Selected extract:

The Baluchis resisted their forced assimilation into Pakistan and by the time Bangladesh had gained independence from Pakistan in 1971, they too were demanding greater autonomy from the political elite in Punjab. President Zulfikar Ali Bhutto’s refusal to grant any meaningful powers to Baluchistan’s first elected body in 1972 resulted in a bloody five-year war in which 3,000 Pakistani soldiers, 5,000 Baluchi fighters and many more civilians were killed.

The Pakistan air force carried out strikes throughout rural Baluchistan and napalm was used as part of a ‘scorched earth’ policy. Iran, concerned about the future aspirations of its own Baluchi minority, also joined the military action. The war ended in 1978 when General Muhammad Zia-ul-Haq, who had ousted Bhutto in a military coup, offered an amnesty to Baluchi fighters.

Almost 30 years on, despite producing more than one third of Pakistan’s natural gas and accounting for only six per cent of the population, Baluchistan remains the country’s most impoverished region. In recent years, acts of violence against the continued presence of Pakistan’s military have increased. These include attacks by the BLA on power facilities, railway lines and military checkpoints. Alleged financial assistance to Baluchi fighters from India and countries in the west, renewed designs on the exploitation of Baluchistan’s natural resources and the presence of Taliban fighters have all fuelled tension in the region.

Following the alleged rape of a Sihndi doctor by a soldier at a hospital in Sui, in January 2005, Baluchi guerrillas launched a crippling attack on the Sui natural gas production facility, Pakistan’s largest. President Pervez Musharraf’s retaliation was swift and merciless. Warning that ‘this is not the 1970s’ and promising that ‘they will not know what’s hit them’, he dispatched Pakistan’s F- 16s and helicopter gunships (newly supplied by the US) into the mountains and deserts of Baluchistan to deliver the kind of collective punishment now all too familiar in occupied lands.

In the past year six Pakistani army brigades and a 25,000- strong paramilitary force have been deployed. Local groups claim that 450 Baluchi politicians and activists have been ‘disappeared’ and that more than 4,000 Baluchis are in detention, many in secret locations without charge or trial. As winter approached, Unicef called for immediate UN food and medical aid to 84,000 Baluchis displaced by the troubles, including 33,000 children, but the federal Pakistani government repeatedly blocked or ignored requests from aid agencies for permission to operate in Baluchistan.

Extracted entries:
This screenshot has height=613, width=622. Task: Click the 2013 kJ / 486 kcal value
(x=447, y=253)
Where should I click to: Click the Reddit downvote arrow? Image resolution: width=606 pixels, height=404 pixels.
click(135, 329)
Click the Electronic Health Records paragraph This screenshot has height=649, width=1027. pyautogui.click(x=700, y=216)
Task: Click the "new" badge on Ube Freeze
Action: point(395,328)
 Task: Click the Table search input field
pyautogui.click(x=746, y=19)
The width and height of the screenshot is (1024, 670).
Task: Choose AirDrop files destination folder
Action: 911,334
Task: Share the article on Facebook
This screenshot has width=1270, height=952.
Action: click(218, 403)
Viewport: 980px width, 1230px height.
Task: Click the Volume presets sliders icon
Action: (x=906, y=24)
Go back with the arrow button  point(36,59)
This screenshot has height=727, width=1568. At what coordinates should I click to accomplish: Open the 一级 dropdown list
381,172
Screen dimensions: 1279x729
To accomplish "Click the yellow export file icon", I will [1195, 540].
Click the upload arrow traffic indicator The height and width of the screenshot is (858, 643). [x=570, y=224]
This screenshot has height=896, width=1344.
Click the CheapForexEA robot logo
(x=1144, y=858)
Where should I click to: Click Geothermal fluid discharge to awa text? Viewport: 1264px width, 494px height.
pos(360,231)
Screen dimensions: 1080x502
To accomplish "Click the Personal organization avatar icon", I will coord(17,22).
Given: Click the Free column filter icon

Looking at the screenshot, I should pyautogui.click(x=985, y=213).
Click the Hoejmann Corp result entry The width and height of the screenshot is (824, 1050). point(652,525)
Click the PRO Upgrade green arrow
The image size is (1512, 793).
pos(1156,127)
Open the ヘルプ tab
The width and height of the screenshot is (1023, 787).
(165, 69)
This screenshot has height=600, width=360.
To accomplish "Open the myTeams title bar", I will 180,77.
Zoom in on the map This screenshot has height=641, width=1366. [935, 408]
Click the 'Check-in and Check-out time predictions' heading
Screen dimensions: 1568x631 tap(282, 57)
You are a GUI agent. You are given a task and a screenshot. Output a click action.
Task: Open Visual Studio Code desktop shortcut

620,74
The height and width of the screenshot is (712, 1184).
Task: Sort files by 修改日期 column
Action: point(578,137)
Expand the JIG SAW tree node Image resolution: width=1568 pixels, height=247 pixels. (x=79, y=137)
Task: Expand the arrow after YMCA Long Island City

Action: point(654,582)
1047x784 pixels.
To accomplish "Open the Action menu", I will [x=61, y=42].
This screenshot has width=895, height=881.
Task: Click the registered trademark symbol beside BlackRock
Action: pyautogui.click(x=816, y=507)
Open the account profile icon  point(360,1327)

Explore the material:
a: According to the Baluchistan passage, what share of Pakistan's natural gas does Baluchistan produce?
b: Rewrite the paragraph of the Baluchistan passage that begins "The Pakistan air force carried out strikes" more briefly, keeping its main facts.
c: Extract the Baluchistan passage word for word from "Following the alleged" to "in occupied lands.".
These lines have no connection to the Baluchistan passage.

Numbered answers:
a: More than one third.

b: Pakistan's air force struck rural Baluchistan, using napalm as part of a 'scorched earth' policy, and Iran, worried about its own Baluchi minority, joined the military action. The war ended in 1978 when General Muhammad Zia-ul-Haq, who had ousted Bhutto in a military coup, offered Baluchi fighters an amnesty.

c:
Following the alleged rape of a Sihndi doctor by a soldier at a hospital in Sui, in January 2005, Baluchi guerrillas launched a crippling attack on the Sui natural gas production facility, Pakistan’s largest. President Pervez Musharraf’s retaliation was swift and merciless. Warning that ‘this is not the 1970s’ and promising that ‘they will not know what’s hit them’, he dispatched Pakistan’s F- 16s and helicopter gunships (newly supplied by the US) into the mountains and deserts of Baluchistan to deliver the kind of collective punishment now all too familiar in occupied lands.